Why wouldn’t he just repeat 8th grade? Does he have health issues or plans other than sitting home for a gap year? Cali had a late school starting date, you may wish to check and see if he would be considered young for grade there.

The idea is horrible. He is a kid who needs the stability of doing kid things- going to school. Please, please, do not remove him from the ordinary progression of his life. Why on earth would you make him repeat a middle school experience? Someone is always going to be the oldest and the youngest in any setting. Those whose parents make the decision to delay school entry et al are sending the message that their kid should hold back on life. Do you want your kid to be forever cautious, never stretching himself? Do you think making him wait a year will really benefit him? There is a whole lot more to life than being older and stronger than the other kids. His time away will mark him.

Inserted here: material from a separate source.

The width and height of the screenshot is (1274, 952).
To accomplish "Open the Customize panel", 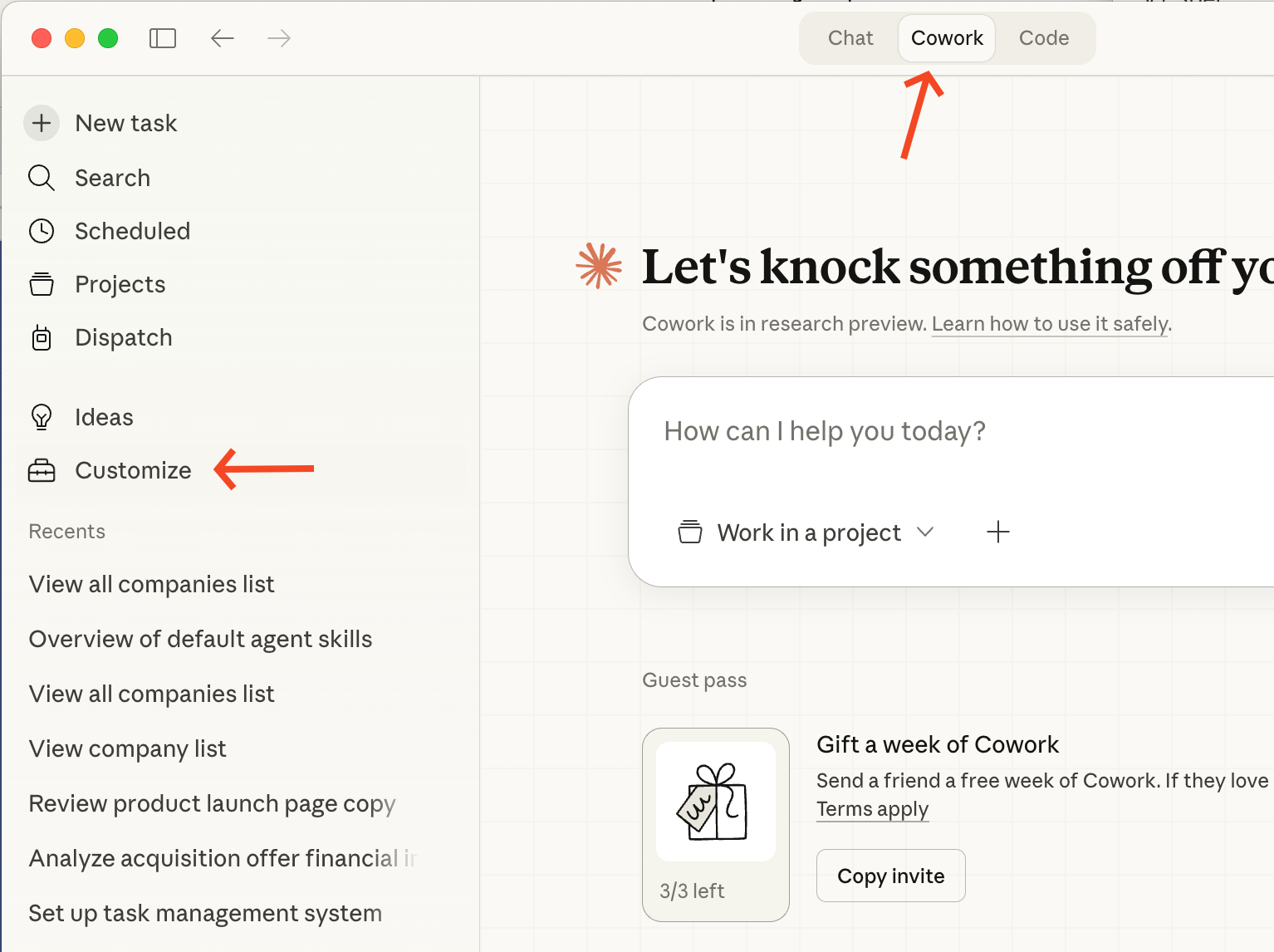I will [x=132, y=470].
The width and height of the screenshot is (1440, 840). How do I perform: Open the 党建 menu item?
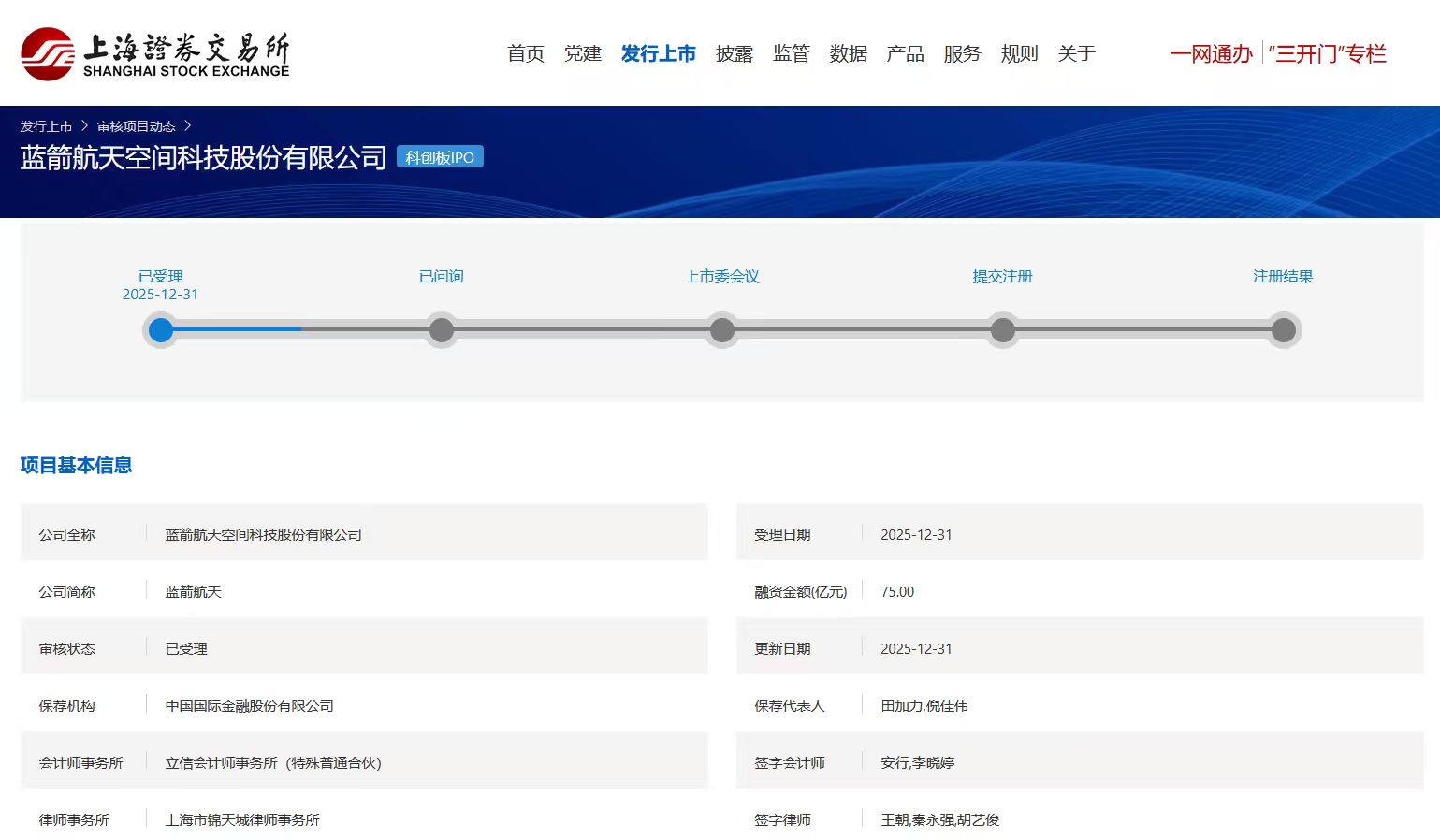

Have I said enough? Well, it’s your child and you can choose to handicap him.

btw- I have a gifted kid who was one year older than another fall birthday kid in his kindergarten class. Mine ended up graduating a year earlier, with the cohort he was with since elementary school. Are you sending your son the message he isn’t good enough to be with agemates?

Wis- some kids need the delay and some kids need to repeat a year. It’s not always a bad idea, as your post suggests.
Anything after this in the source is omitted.